A book grows
For reasons unrelated to much of anything, I needed to send what I have of TOUCHSTONE to my editor this week. I don’t normally give her–or anyone–a look until a ms is finished, but this one is feeling so strong to me I figured it couldn’t hurt the process any. So I did and she wrote back “You were correct. My life is irrevocably altered. Now what shall I read? Nothing else will please me.”
(You see why I love my editor?)
So that’s all good. Of course, it doesn’t mean I’m not in my usual fog of confusion, and doesn’t mean that I have anything but the faintest idea of what’s coming next. It does mean I feel solid about the book and have an anchor point at the end of it, and I know myself well enough to see that it will probably be enough to get me there.
TOUCHSTONE is coming up to 100 pages now, roughly a third of a first draft. Three central characters are now down pat, in the sense that I know how they speak, what they look like, how they will react in a given situation–with surprises, of course, it wouldn’t be writing if there weren’t surprises. A fourth character has just appeared, with the last two waiting in the wings.

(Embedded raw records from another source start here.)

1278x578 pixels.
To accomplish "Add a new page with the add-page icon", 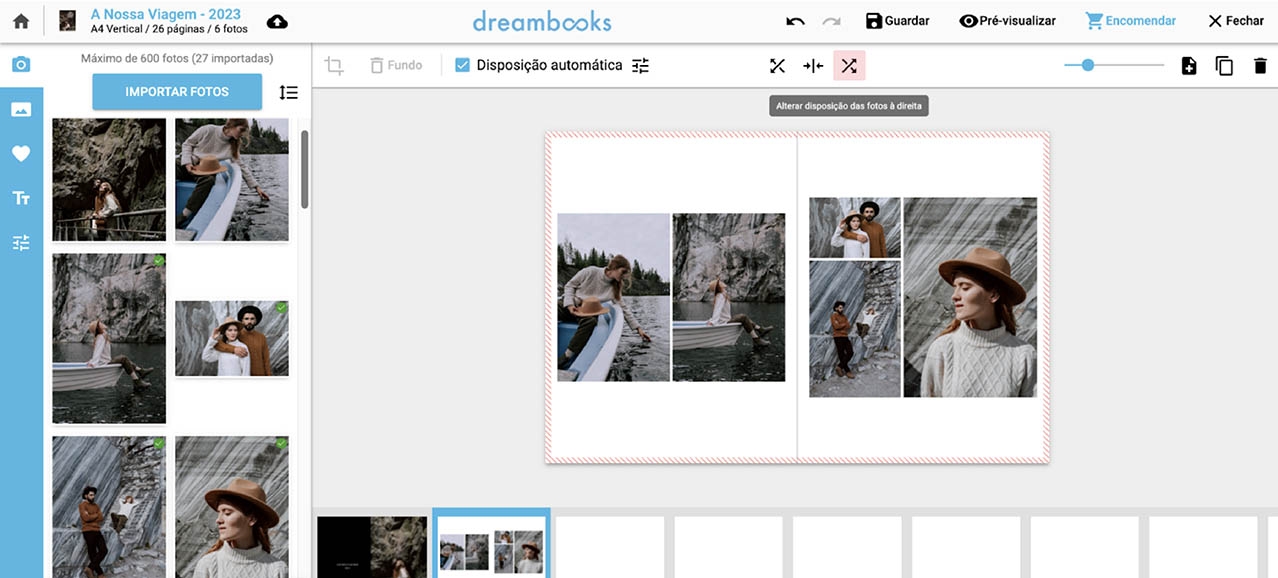I will [x=1188, y=64].
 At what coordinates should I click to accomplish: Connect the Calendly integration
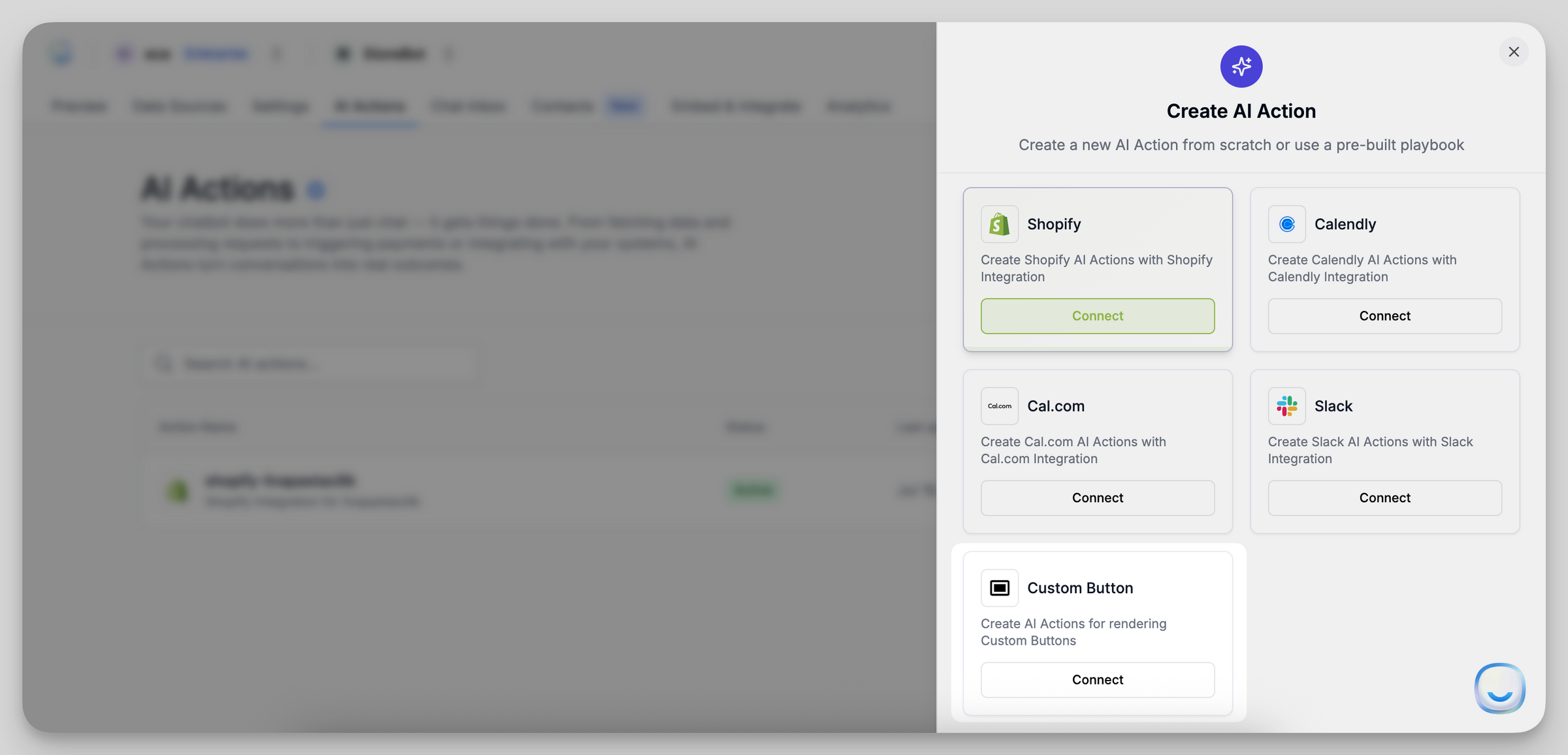pos(1384,316)
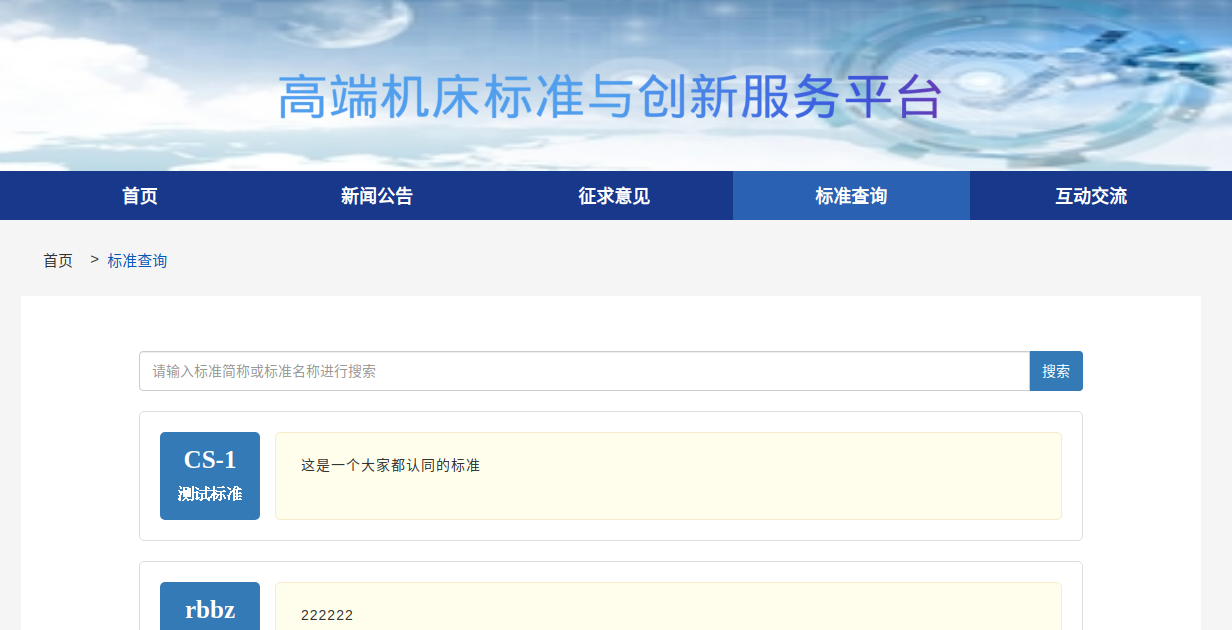Open the 首页 navigation tab

coord(140,196)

And I’ve been reading a ton of boy-books, to immerse myself in the pace and feel of what are usually called thrillers–Lee Child, Bob Crais, Jeff Parker, Tom Perry, almost all of them books I’ve read before. Because TOUCHSTONE is that kind of story, harder and faster than the Russells, heavily populated by males (of the six main characters, four are men.)
And for the past week or so, the book has laid hands on me. It’s there during my every waking hour and some of my sleeping, its texture and the choices: What is the first thing Bennett Grey’s sister does when she appears? Would the American lawman have a gun with him in this English country house? How to show the relationship between Grey and the main woman character?

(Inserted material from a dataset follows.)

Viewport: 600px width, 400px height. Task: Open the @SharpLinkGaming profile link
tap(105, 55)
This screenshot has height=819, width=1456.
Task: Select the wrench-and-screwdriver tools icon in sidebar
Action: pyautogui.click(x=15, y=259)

Small touches with major impact: If a young woman steps demurely out of the car and puts out her hand to her brother, or if she bounces out and flings herself at him, says the world about her, and him, and them.
Many of these small and vital episodes come to me when I’m doing something else, which is why it’s good not to try to write too many hours a day. I find swimming such a great means of generating plot twists and settling plot problems that I really ought to be able to deduct my mini-pool as a writing expense.
So at 1500 words a day, TOUCHSTONE grows. I’ve managed that stint for the past week, and have another few days before life interrupts during the mornings when I write–I’m taping some chat with the local PBS station for their Friday night mystery pledge break, which means half the population of Bay Area PBS viewers will hate me for that damned interruption of some great program. Sorry about that.